A well-thought cable organizer, if a bit on the large side. It’s what I pack in my carry-on for extended trips.

Incase Nylon accessory organizer

This organizer is recommended by The Wirecutter in their 2019 roundup. The fabric is thin and more flexible than overengineered ones in Cordura or ballistic nylon, which helps keep bulk down and increases the pockets' carrying capacity. The assortment of pockets is very well designed, at least for my needs, and it’s near ideal for a flight (it won’t hold an iPad, though).

Incase City Accessory Pouch

A simple, lightweight and inexpensive pouch with decent capacity for the size, thanks to a lack of excess internal organization. Sadly seems to be discontinued.

Muji hanging toiletry kit

I used this around 2008 when I got the first-generation MacBook Air, to hold its charger and the Sanho Hyperdrive, an early battery pack that had a MagSafe connector until Apple sicced their lawyers at them. It has room for the two and the video dongles, not much else.

Capra Leather Small Gear Pouch

An elegant A5 sized organizer with good depth. Very good leather and high craftsmanship (saddle-stitched). I got it in green with leather rather than linen lining for durability and with the optional handle. I don’t use it much, however, as it is larger than I need.

Waterfield Design gear pouches

Waterfield Designs was one of the first companies to make iPod cases, and they later added a larger pouch to accommodate an iPod and a bunch of other accessories. They have padded neoprene pockets and are very well made, but the padding adds a tremenoud amount of bulks, and they are also quite large.

Unfortunately they seem to have discontinued these pouches and replaced them with new ones in waxed canvas and leather that might arguably look a little better, but are less practical.
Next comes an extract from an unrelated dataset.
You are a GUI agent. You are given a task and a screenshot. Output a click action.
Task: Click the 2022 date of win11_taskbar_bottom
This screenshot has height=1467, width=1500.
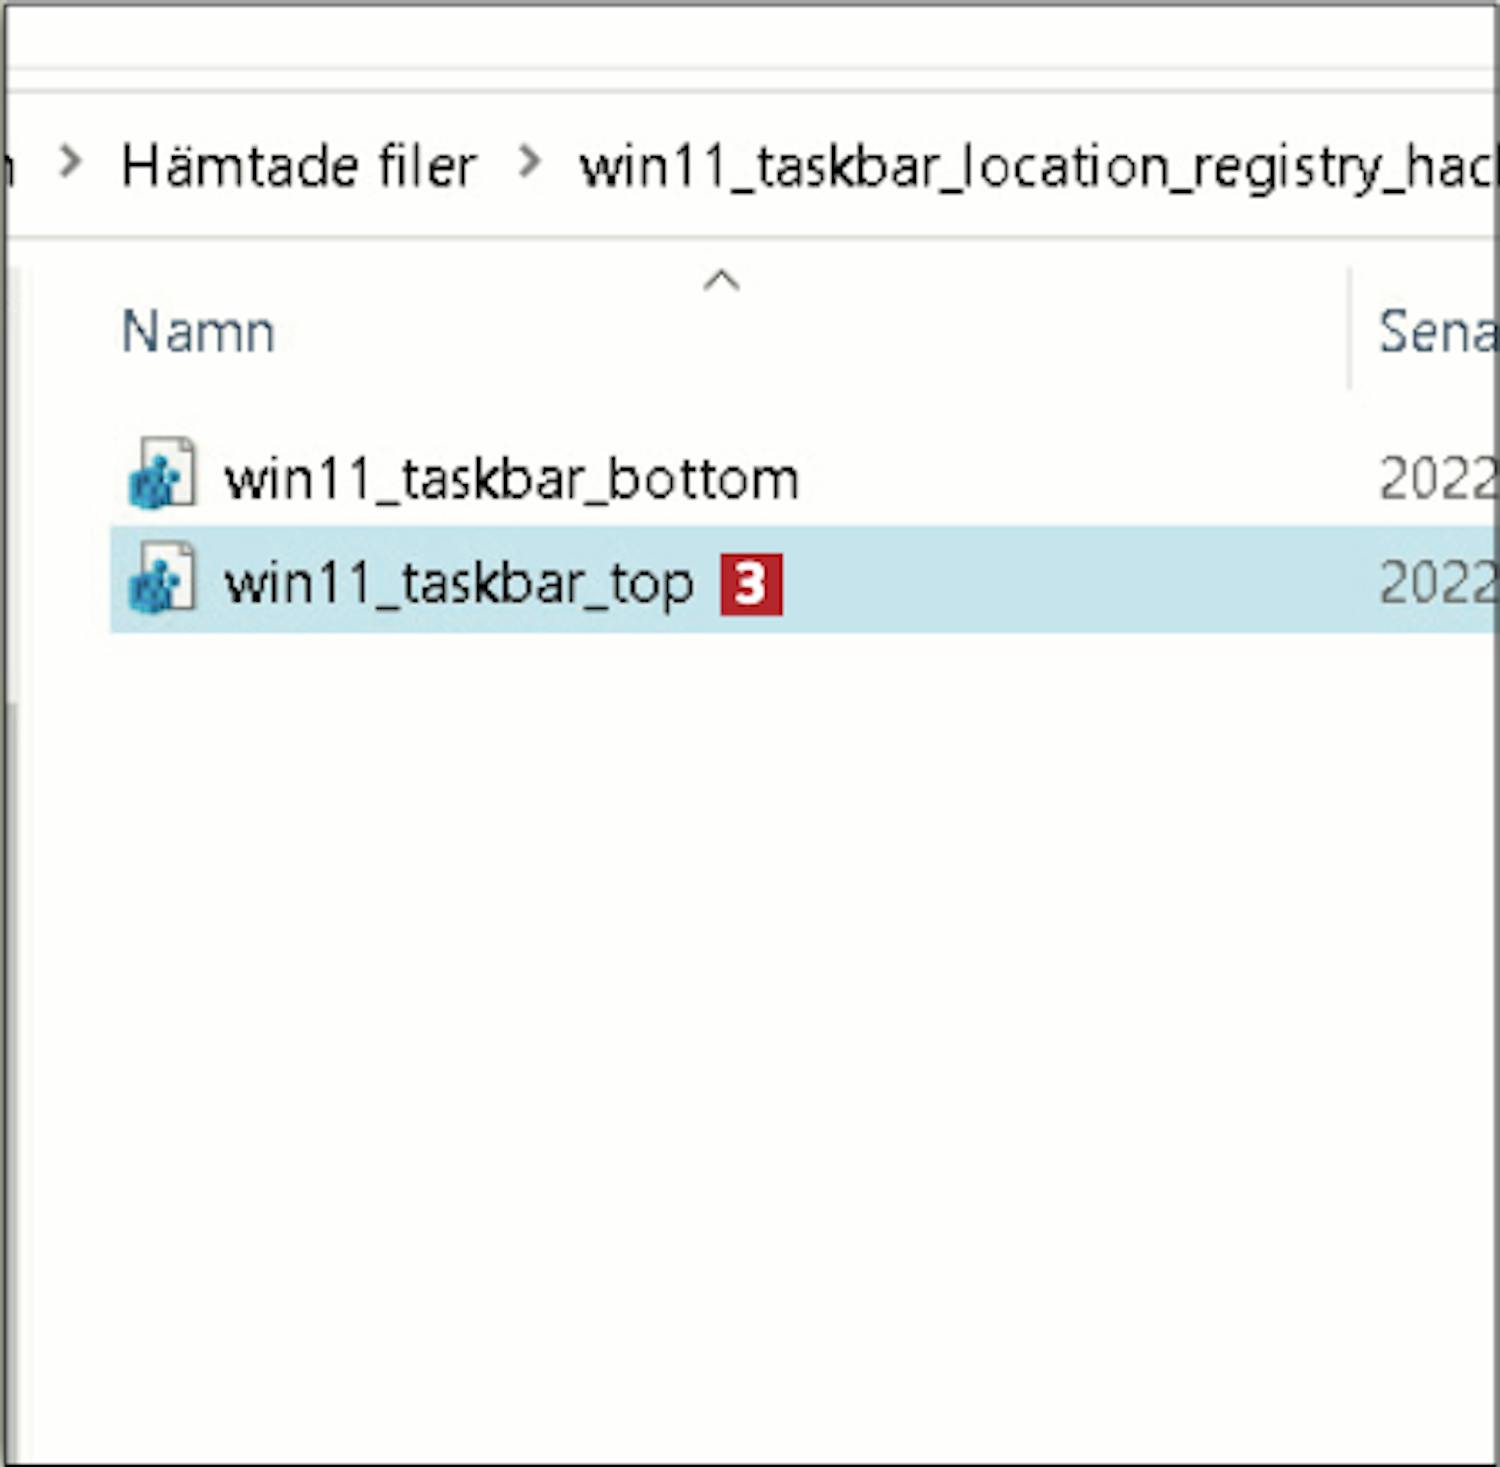click(1438, 478)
Bond Travel Gear Lochby EDC organizer Escapade gear pouch

On paper this is an interesting option. Unfortunately it is quite stiff, which makes it hard to pack, and overengineered with too many small pockets that reduce the effective carrying capacity because there is too much stitching, webbing, zippers, padding and other organizational overhead for the actual contents.

Triple Aught Design OP10

This tacticool pouch replete with mil-spec MOLLE attachments is better designed than the Bond, but still too small and with too many pockets and loops to maximize utility. It’s best used for those who want to carry an assortment of long thin objects like knives, tools, flashlights or cables. I would guesstimate the number of mall ninjas to operators owning this pouch is 10:1.

Peak Design Tech Pouch

This pouch has an interesting accordion design with alternating compartments that solves the problem of thick items like chargers bunching together and causing a pouch to bulge. Unfortunately it is so grotesquely large it can only reasonably be used inside checked luggage.

Aer Slim Pouch

Relatively light for Aer and not over-organized. I just haven’t found a place for it in my packing routine.

Aer Cable Kit 2

Poor design. Very bulky, stiff, one half doesn’t open fully and is hard to pack.
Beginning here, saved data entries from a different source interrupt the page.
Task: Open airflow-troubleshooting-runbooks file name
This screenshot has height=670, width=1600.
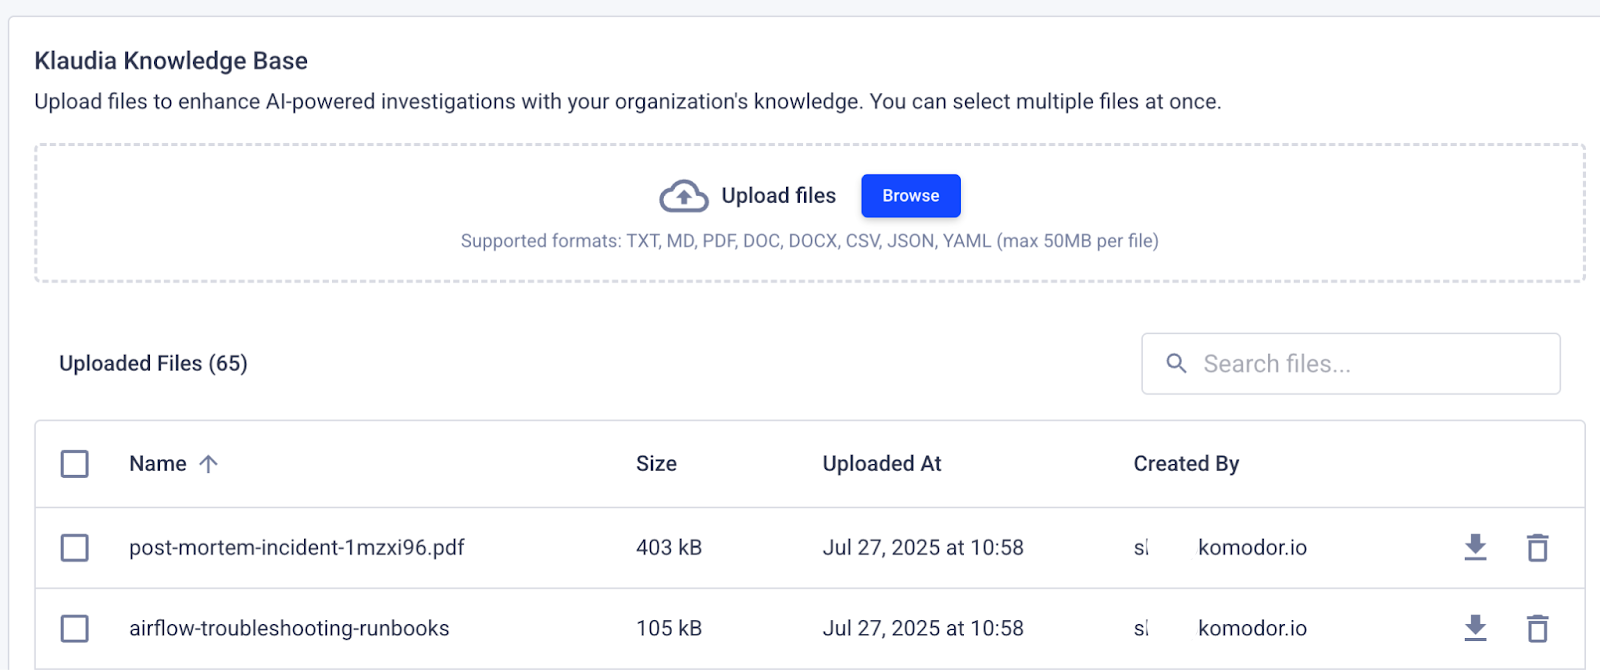Action: [x=289, y=629]
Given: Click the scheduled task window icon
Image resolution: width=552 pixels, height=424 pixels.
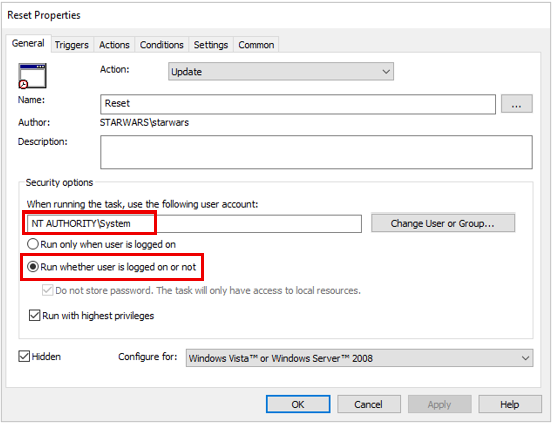Looking at the screenshot, I should point(32,76).
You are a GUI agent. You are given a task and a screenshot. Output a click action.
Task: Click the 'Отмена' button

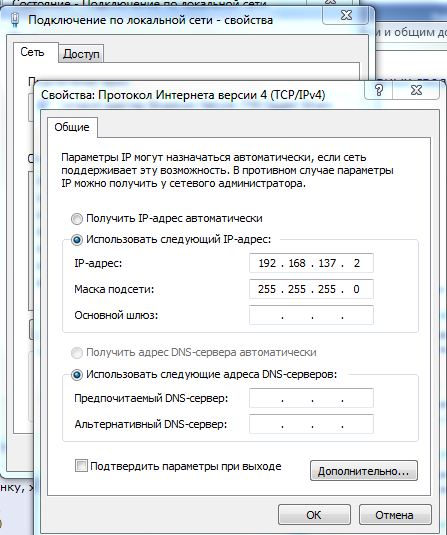[395, 515]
Native Union Stow Organizer

Relatively light for its bulk. Clearly meant to carry two laptop chargers and accessories. Fairly stiff.

Eagle Creek Pack-It Reveal E-tools Organizer Mini

Eagle Creek was acquired and rebooted after initially being slated to be shut down by VF Corporation. Some of their lines are gone, like the excellent Pack-It Specter line made of silnylon or their amazing No Matter What packable duffels. The Reveal line is not as good. This organizer is very light. Unfortunately excess padding means the usable capacity is not great, if they ditched it it would be an outstanding pick.

Eagle Creek Pack-It Reveal Org Convertible Pack

An intriguing concept: an organizer that can turn into a packable backpack. The organizer bit is actually the organizer of the pack turned inside out in packed mode. Capacity as an organizer is limited, but it is a decent packable backpack, doesn’t look as crumpled as most.

Conclusions

The old Eagle Creek E-tools Organizer Pro is the best option. It doesn’t add too much weight and maximizes carrying capacity to space. No one has yet solved the problem of organizing cables so they don’t devolve into a Gordian knot, however.